* INPUT FOR THIS TASK
--*--
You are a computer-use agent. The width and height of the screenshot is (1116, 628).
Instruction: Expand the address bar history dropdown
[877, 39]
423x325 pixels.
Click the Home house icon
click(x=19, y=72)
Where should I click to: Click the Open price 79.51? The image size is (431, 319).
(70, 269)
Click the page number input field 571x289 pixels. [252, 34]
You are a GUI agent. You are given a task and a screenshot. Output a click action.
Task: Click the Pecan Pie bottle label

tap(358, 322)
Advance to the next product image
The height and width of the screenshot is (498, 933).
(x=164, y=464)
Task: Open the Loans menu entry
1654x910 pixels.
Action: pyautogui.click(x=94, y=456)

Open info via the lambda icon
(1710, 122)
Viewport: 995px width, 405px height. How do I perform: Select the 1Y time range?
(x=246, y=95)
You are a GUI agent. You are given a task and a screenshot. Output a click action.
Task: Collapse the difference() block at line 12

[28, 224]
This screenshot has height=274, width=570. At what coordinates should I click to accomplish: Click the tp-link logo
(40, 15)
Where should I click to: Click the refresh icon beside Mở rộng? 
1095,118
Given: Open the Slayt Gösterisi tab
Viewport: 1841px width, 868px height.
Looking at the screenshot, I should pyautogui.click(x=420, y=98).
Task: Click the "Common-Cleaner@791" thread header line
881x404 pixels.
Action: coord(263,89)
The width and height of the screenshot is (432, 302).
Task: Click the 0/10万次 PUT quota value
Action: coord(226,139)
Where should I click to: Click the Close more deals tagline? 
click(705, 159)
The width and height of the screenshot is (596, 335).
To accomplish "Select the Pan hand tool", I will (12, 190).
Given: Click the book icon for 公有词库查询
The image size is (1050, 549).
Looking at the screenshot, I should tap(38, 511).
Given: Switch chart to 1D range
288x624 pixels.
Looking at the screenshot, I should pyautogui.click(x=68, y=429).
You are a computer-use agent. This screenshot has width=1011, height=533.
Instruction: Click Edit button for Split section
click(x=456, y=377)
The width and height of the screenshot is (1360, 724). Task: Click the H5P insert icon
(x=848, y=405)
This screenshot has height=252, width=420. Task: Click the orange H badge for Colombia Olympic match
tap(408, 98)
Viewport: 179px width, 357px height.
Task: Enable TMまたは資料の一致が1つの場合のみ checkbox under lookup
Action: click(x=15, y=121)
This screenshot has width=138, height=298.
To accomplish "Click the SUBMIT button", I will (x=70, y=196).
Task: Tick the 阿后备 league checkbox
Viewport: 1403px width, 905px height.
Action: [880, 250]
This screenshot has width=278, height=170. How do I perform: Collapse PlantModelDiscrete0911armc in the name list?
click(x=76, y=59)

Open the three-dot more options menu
--*--
* TASK BRIEF
Could you convert everything in the material from the line containing "thread header line" down to the line containing "(x=848, y=405)", both included, into a Markdown table with the columns Row and Line, leaving out any blank lines?

* RESULT
| Row | Line |
|---|---|
| 1 | Task: Click the "Common-Cleaner@791" thread header line |
| 2 | 881x404 pixels. |
| 3 | Action: coord(263,89) |
| 4 | The width and height of the screenshot is (432, 302). |
| 5 | Task: Click the 0/10万次 PUT quota value |
| 6 | Action: coord(226,139) |
| 7 | Where should I click to: Click the Close more deals tagline?  |
| 8 | click(705, 159) |
| 9 | The width and height of the screenshot is (596, 335). |
| 10 | To accomplish "Select the Pan hand tool", I will (12, 190). |
| 11 | Given: Click the book icon for 公有词库查询 |
| 12 | The image size is (1050, 549). |
| 13 | Looking at the screenshot, I should tap(38, 511). |
| 14 | Given: Switch chart to 1D range |
| 15 | 288x624 pixels. |
| 16 | Looking at the screenshot, I should pyautogui.click(x=68, y=429). |
| 17 | You are a computer-use agent. This screenshot has width=1011, height=533. |
| 18 | Instruction: Click Edit button for Split section |
| 19 | click(x=456, y=377) |
| 20 | The width and height of the screenshot is (1360, 724). Task: Click the H5P insert icon |
| 21 | (x=848, y=405) |